◆ Task material:
+--

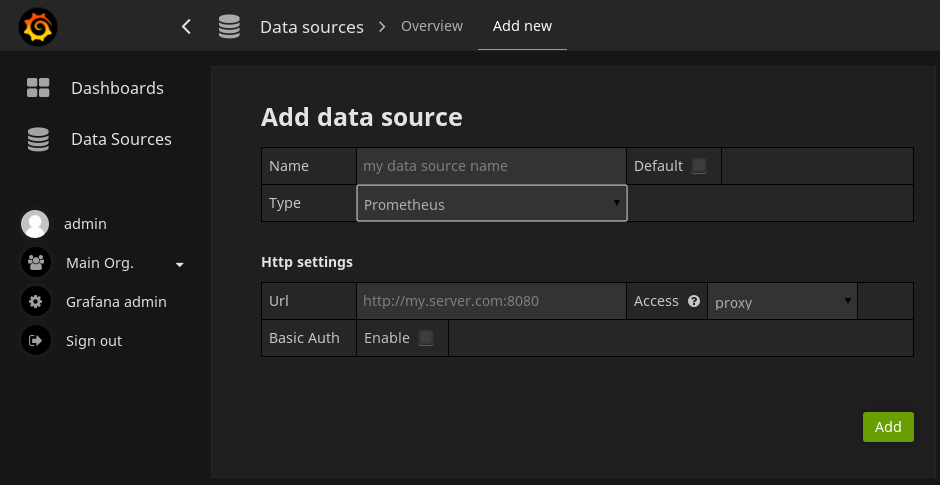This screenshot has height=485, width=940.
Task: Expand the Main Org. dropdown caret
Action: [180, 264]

+--

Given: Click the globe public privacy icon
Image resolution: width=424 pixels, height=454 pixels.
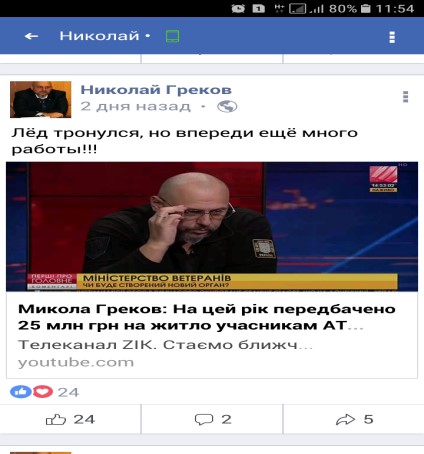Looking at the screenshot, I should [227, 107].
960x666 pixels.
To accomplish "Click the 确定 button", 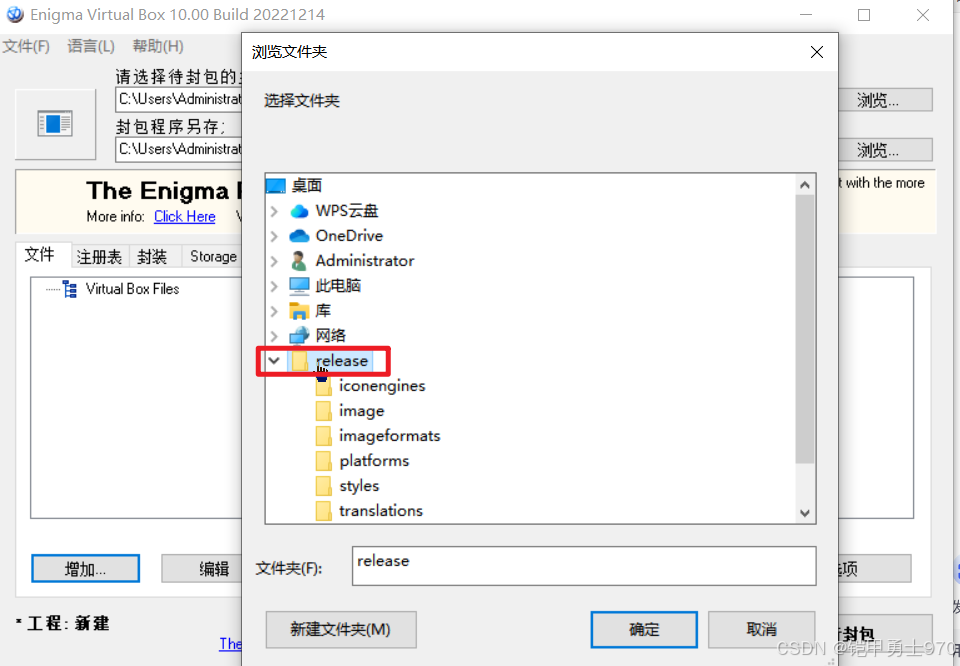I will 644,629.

+--

◆ Task requirements: In the listing, from the line with "This screenshot has height=485, width=940." to the line with "Action: [180, 264]", replace "dropdown" with "drop-down" and write out those lines again with nothing else changed. Leave the pictures out of your answer.

◆ Solution to the exercise:
This screenshot has height=485, width=940.
Task: Expand the Main Org. drop-down caret
Action: [180, 264]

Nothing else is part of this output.